İSLAMDA
HER AN SAVAŞ HAZIRLIĞI
Enfal 60-
Siz de gücünüzün yettiği kadar onlara karşı her
çeşitten kuvvet biriktirin ve cihad için atlar hazırlayın ki,
onlarla hem Allah'ın düşmanlarını, hem de kendi
düşmanlarınızı, ayrıca Allah'ın bilip de sizin bilmediğiniz daha başkalarını
korkutasınız. Allah yolunda her ne harcarsanız onun sevabı size
eksiksiz ödenir ve asla haksızlığa uğratılmazsınız.
Enfal 16-
Böyle bir günde her kim onlara, tekrar dönüp
çarpışmak için geri çekilmek veya diğer bir safta yeniden mevzilenmek hâlleri
dışında, arkasını dönerse, muhakkak Allah'dan
bir gazaba uğramış olur ve varacağı yer cehennemdir,
orası da ne kötü bir akıbettir.
Nisa 75-
Hem size ne oluyor ki, Allah yolunda: "Ey Rabbimiz!

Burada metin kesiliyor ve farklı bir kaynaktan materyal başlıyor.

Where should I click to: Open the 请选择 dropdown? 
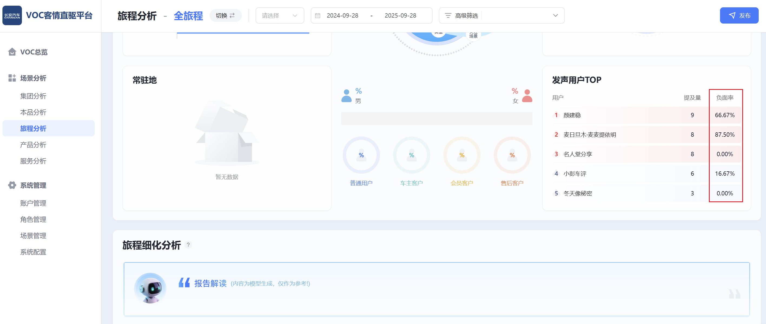pos(280,15)
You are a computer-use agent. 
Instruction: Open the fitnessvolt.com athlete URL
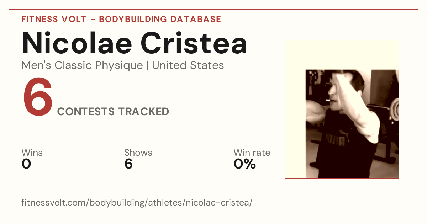(137, 203)
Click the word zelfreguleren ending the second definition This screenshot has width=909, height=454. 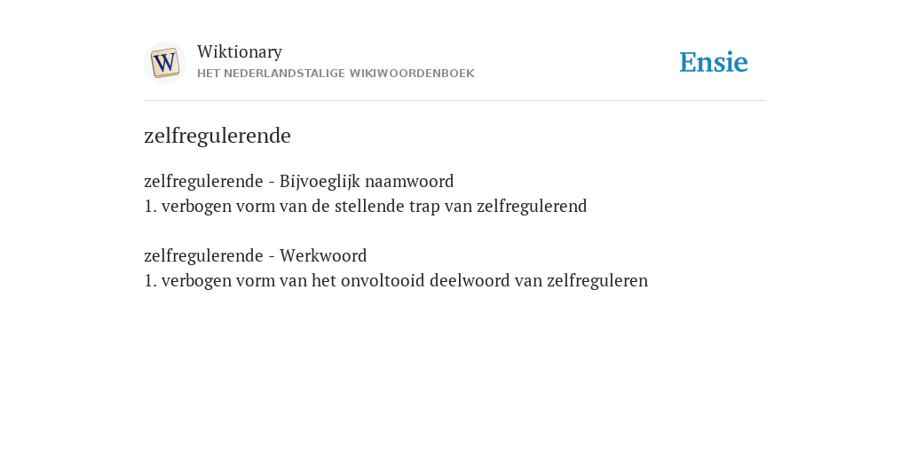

bizleri bu halkı zâlim olan memleketten çıkar, tarafından bizi iyi idare edecek
bir sahip ve bize katından bir kurtarıcı gönder" diye
yalvarıp duran zayıf ve zavallı erkekler, kadınlar
ve çocukların kurtarılması uğrunda savaşa çıkmıyorsunuz?
Al-i İmran 147-
Onların sözleri ancak: "Rabbimiz! Bizim
günahlarımızı ve işlerimizdeki taşkınlıklarımızı bağışla ve (yolunda)
ayaklarımızı diret, Kâfirler güruhuna karşı da bize yardım et!"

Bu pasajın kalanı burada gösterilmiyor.